#### EXTRAIT DU DOCUMENT
Tunisie/ Proclamation de l’état d’urgence : Un mal nécessaire !

Publié le Mardi 07 Juillet 2015 à 13:28
L'état d'urgence est proclamé pour un mois en Tunisie. L’état d’urgence était en vigueur en Tunisie depuis janvier 2011, au lendemain de la révolution, jusqu’au 4 mars 2014. Tout au long de cette période, il n’a cessé d’être prolongé, sur fond d’un climat plus ou moins stable, marqué par une menace terroriste tantôt patente, tantôt latente.

Le maintien de l’état d’urgence pendant trois ans n’a pas été si critiqué, et tout le monde y percevait une nécessité pour prémunir le pays contre les dangers terroristes, à l’heure où la guerre contre le terrorisme se livrait plutôt sur les montagnes, et dans les zones militaires fermées.

Pourquoi ce qui a été considéré comme étant normal, et accepté de tous pendant trois ans ne l’est plus aujourd’hui. Il y a deux raisons à cela. La première est que pendant la période antérieure 2011-2014, il n’a pas été fait allusion au décret n’o 78-52, du 26 janvier 1978, et cette disposition d’exception n’a pas été particulièrement invoquée pour justifier des atteintes aux libertés.

La deuxième est que la Tunisie s’est dotée depuis d’une nouvelle constitution, celle du 26 janvier 2014, dont l’esprit et la lettre reposent sur le respect, la défense et le caractère inaliénable des droits et libertés.

L’article 80 de la nouvelle loi fondamentale habilite le président de la république "de prendre des mesures d’exception en cas de péril imminent menaçant les institutions de la nation, la sécurité et l’indépendance du pays et entravant le fonctionnement régulier des pouvoirs publics". Or, certains estiment que la Tunisie n’est pas aujourd’hui dans ce cas de figure, et qu’il est exagéré, voire injustifié de proclamer l’état d’urgence.  

A se référer à l’article premier du décret controversé de 1978, "l’état d’urgence peut être déclaré sur tout ou partie du territoire de la République, soit en cas de péril imminent résultant d’atteintes graves à l’ordre public, soit en cas d’événements présentant par leur gravité le caractère de calamité publique".

La situation du pays s’apparente, à l’heure qu’il est, plutôt à la première hypothèse, en présence du péril terroriste. La Tunisie a vécu deux attaques effrayantes en trois mois d’intervalle, celle du Bardo et celle de Sousse, ayant fait une soixantaine de victimes parmi les touristes. Ces attentats dont les répercussions sont catastrophiques sur le tourisme, ont affecté l’économie tout entière, qui peine à sortir de la crise.
########
#### MATÉRIEL EXTRAIT
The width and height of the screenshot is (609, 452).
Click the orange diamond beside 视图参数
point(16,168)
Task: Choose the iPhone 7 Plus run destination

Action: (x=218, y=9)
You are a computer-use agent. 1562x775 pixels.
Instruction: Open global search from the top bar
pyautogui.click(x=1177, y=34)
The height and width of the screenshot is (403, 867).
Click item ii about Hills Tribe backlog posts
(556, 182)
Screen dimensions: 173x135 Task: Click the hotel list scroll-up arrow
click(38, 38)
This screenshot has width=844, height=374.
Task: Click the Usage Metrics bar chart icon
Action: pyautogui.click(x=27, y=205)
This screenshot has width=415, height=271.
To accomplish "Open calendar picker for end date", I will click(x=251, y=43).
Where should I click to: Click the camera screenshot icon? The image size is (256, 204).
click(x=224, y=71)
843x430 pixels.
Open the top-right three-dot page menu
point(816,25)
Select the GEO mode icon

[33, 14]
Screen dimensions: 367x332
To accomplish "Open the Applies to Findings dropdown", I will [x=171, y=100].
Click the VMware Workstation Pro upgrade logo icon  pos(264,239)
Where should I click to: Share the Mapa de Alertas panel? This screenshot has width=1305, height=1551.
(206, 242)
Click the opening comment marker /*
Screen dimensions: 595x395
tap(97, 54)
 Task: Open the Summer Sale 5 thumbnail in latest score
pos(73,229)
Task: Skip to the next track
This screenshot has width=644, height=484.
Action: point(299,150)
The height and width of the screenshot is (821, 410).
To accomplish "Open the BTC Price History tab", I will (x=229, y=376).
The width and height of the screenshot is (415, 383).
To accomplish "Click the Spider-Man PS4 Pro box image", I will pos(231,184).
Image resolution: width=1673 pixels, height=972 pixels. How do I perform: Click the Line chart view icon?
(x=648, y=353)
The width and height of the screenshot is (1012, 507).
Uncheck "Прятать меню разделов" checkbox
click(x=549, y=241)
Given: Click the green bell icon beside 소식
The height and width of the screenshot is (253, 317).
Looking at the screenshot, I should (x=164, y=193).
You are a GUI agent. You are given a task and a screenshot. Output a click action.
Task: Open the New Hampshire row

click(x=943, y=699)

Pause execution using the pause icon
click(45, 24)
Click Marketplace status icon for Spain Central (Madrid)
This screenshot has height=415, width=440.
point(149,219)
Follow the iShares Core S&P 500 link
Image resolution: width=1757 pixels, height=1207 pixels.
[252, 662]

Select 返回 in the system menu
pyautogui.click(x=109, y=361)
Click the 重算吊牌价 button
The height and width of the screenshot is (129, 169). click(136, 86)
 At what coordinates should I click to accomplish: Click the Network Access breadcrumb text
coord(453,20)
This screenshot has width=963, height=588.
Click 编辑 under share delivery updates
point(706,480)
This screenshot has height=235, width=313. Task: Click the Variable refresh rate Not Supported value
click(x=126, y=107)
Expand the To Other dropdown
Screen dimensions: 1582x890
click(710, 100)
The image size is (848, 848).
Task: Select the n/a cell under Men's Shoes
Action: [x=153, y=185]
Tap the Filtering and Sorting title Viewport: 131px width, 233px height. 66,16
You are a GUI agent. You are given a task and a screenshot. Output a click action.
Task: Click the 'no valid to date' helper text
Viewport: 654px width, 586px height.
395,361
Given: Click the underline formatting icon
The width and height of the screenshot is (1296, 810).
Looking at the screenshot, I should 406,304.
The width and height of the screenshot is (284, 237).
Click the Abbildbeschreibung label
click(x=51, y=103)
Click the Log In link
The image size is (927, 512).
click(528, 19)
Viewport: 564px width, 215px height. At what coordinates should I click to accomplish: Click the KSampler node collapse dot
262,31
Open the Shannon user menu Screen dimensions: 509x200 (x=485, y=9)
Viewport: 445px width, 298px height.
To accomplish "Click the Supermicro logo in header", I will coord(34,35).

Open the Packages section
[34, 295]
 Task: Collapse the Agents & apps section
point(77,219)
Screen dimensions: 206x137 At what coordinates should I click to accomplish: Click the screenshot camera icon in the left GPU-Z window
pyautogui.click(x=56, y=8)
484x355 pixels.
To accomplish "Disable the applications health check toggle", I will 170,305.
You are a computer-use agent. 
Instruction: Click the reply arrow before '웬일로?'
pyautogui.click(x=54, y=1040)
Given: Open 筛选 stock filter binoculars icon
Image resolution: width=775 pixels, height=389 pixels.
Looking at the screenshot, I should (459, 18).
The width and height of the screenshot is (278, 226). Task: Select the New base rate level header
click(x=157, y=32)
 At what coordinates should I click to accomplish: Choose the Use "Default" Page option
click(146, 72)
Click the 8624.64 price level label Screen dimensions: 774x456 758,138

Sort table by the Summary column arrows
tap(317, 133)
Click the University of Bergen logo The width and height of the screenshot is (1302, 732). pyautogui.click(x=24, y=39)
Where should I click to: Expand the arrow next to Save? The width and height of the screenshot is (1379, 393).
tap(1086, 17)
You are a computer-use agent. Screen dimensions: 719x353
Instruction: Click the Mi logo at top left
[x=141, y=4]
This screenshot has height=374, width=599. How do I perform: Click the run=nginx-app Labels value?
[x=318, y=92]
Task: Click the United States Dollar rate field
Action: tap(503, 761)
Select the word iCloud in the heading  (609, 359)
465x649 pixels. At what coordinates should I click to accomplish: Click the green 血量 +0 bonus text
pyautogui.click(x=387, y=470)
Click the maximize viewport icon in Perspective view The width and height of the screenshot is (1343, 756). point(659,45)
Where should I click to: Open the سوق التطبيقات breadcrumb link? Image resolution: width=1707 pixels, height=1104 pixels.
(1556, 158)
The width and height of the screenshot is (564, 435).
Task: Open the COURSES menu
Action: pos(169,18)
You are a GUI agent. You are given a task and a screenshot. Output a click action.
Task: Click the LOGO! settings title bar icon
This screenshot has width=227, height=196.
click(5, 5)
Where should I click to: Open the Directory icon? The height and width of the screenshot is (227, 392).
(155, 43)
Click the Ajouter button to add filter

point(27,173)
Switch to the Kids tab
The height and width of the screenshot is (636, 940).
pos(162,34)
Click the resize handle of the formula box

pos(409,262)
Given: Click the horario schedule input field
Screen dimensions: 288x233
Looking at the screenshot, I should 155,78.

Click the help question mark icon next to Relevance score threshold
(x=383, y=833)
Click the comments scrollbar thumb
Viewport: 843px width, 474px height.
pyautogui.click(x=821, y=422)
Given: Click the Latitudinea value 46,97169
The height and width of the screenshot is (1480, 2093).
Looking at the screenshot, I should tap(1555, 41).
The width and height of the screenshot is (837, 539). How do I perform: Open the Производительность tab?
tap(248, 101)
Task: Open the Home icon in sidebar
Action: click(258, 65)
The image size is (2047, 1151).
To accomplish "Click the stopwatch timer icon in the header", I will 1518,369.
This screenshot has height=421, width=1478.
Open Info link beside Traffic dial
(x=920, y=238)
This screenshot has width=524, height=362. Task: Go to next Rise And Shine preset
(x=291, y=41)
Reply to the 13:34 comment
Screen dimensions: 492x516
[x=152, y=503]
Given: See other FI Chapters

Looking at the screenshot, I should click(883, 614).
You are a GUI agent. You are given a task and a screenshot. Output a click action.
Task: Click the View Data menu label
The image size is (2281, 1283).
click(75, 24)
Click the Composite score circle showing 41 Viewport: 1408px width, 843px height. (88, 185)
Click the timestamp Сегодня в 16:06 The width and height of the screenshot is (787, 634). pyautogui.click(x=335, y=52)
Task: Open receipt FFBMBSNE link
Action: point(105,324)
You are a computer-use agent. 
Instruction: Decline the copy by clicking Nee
########
* _VOS TÂCHES_
1. Traduisez en anglais la phrase suivante, tirée de l'article sur l'état d'urgence en Tunisie : « L'état d'urgence est proclamé pour un mois en Tunisie. »
2. Restituez le passage de l'article sur l'état d'urgence en Tunisie qui s'ouvre sur les mots contenant « La deuxième est » et se clôt sur « proclamer l’état d’urgence. ».
3. Reprenez l'article sur l'état d'urgence en Tunisie après sa dernière phrase et poursuivez-le.
Le matériel fourni n'est pas nécessaire.

* _RÉSULTATS PAR TÂCHE_
1. The state of emergency has been declared for one month in Tunisia.

2.
La deuxième est que la Tunisie s’est dotée depuis d’une nouvelle constitution, celle du 26 janvier 2014, dont l’esprit et la lettre reposent sur le respect, la défense et le caractère inaliénable des droits et libertés.

L’article 80 de la nouvelle loi fondamentale habilite le président de la république "de prendre des mesures d’exception en cas de péril imminent menaçant les institutions de la nation, la sécurité et l’indépendance du pays et entravant le fonctionnement régulier des pouvoirs publics". Or, certains estiment que la Tunisie n’est pas aujourd’hui dans ce cas de figure, et qu’il est exagéré, voire injustifié de proclamer l’état d’urgence.

3.
Pendant l’attentat du Bardo, les Tunisiens étaient incrédules. Ils n’avaient jamais pensé que le terrorisme, connu après la révolution pour être confiné dans les montagnes et les zones reculées, était si proche d’eux, et pouvait frapper ainsi au cœur de Tunis. La frayeur était générale, mais en dépit de cela, on a tenté de se persuader, que cette opération est la première et la dernière, et qu’on n’aura jamais à vivre une tragédie d’une telle ampleur.

Les faits ont néanmoins démenti nos naïfs pronostics, et l’attaque de Sousse, encore plus violente et meurtrière, est venue nous rappeler une réalité amère : La Tunisie est bien en guerre contre le terrorisme, une guerre longue et coûteuse. C’est dans ce contexte que les pouvoirs publics ont jugé bon de renouer avec l’état d’urgence, en invoquant cette fois-ci le décret de janvier 1978.

Cette annonce largement contestée semble être, hélas, un mal nécessaire pour pacifier, autant que faire se peut, le pays et concentrer tous les efforts sur la lutte contre l’hydre terroriste. D'autant plus que le pays ne supporte plus davantage de tensions sociales, avec des mouvements de contestation et des grèves incessants.

L’ancien ministre de l’Intérieur français, Charles Pasqua, qui vient de s’éteindre disait que "La démocratie s'arrête là où commence l'intérêt de l'Etat". Qu’on le veuille ou non, la sécurité doit primer sur la liberté, car aucune liberté n’est possible et imaginable en l’absence de sécurité et de stabilité. Cela ne doit en aucun cas ouvrir la voie aux abus. Aux pouvoirs publics d’appliquer cette disposition d’exception dans l’esprit de la nouvelle constitution, et de faire en sorte que liberté et sécurité fassent bon ménage.
H.J.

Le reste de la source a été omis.